The report – 2023 Global Future of Cyber – segmented the businesses into three groups – low-, medium-, and high-cyber-maturity – by assigning point values to each set of leading practices.

“Cyber has become an enabler for business and embedding it into all business practices has shown nothing but success,” said Emily Mossburg, Global Cyber Leader at Deloitte. “Advancing cyber will only become more critical as the global economy faces a potential downturn and businesses navigate a looming recession.”

According to findings, high cyber maturity organisations report seeing value from third-party cyber services across:

1. Data protection and privacy: 59%
2. Cyber strategy: 55%
3. Cyber cloud: 53%
4. Infrastructure security: 53%
5. Application security: 51%
6. Detect and respond: 46%
7. Recover and transform: 46%
8. Emerging technologies (AI, 5G etc): 45%
9. Identity and access management: 44%

Meanwhile, low cyber maturity organisations report seeing value from third-party cyber services across:

1. Cyber strategy: 31%
2. Data protection and privacy: 28%
3. Cyber cloud: 26%
4. Recover and transform: 24%
5. Infrastructure security: 22%
6. Emerging technologies (AI, 5G etc): 21%
7. Identity and access management: 21%
8. Application security: 20%
9. Detect and respond: 20%

Irrespective of organisational maturity however, there is no cyber architecture or approach that can guarantee absolute security and risk mitigation. Instead, the most striking feature of highly cyber-mature businesses is their ability to extract value from their security investments.

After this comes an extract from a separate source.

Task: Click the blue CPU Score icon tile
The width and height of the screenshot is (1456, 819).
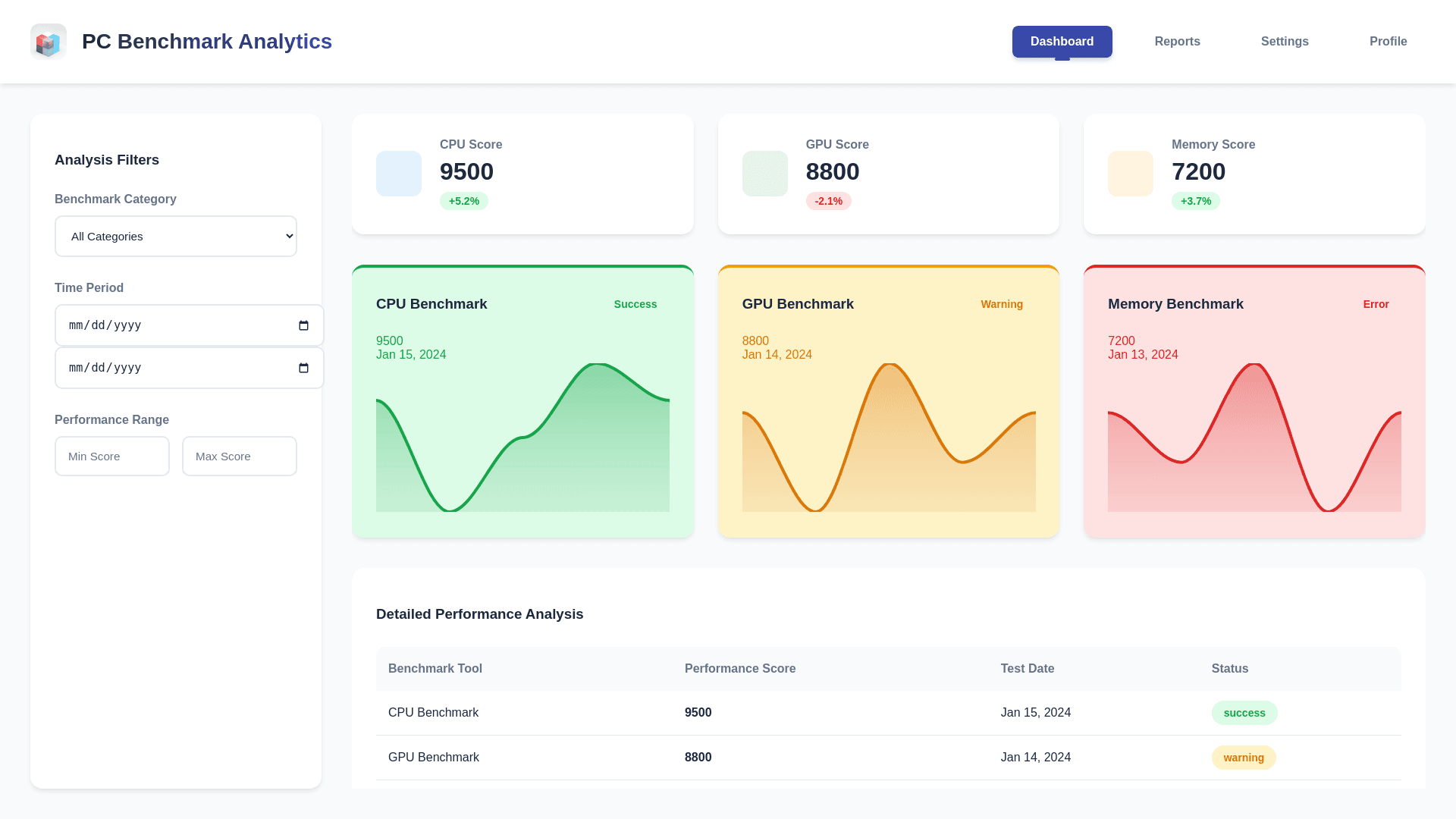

Of note to the ecosystem, advanced organisations are doing just that specific to engaging leadership, planning and acting.

“And it appears to be generating more business value from their cyber efforts,” Mossburg added.

In relation to realising the impact of increased efficiency, resiliency and agility, highly mature enterprises are ahead of the pack and continue to recognise benefits that may not be typically associated with cyber.

As noted in the research, 55% of mature businesses reported that cyber provides them with confidence to try new things, compared to 40% for low-maturity organisations. This also extends to enhancing trust (69%) compared to companies on the opposite end of the maturity scale (54%).

“We’re now seeing cyber transcend its traditional IT roots and become an essential part of future-proofing businesses – which will be critical in the year ahead as digital transformation continues to be a top investment,” Mossburg noted.

According to findings, 87% of highly mature organisations are more likely to have “robust plans” in place for incident response. Specifically, 91% will have a “robust” operational and strategic plan and 88% will develop a plan to assess the protection of data.

This company segment (60%) is also three times as likely as low maturity organisations (20%) to conduct incident-response scenario planning at a business or board level.

“Cyber is now woven more tightly into business operations, outcomes, and opportunities,” Mossburg said. “CISOs are most successful when they are connectors across their organisation, focused on enabling their organization’s highest business priorities.”

During the past 12 months, 91% of organisations surveyed reported at least one cyber incident – up 3% from last year. This is in addition to 56% of businesses suffering related consequences to a “moderate or large extent”.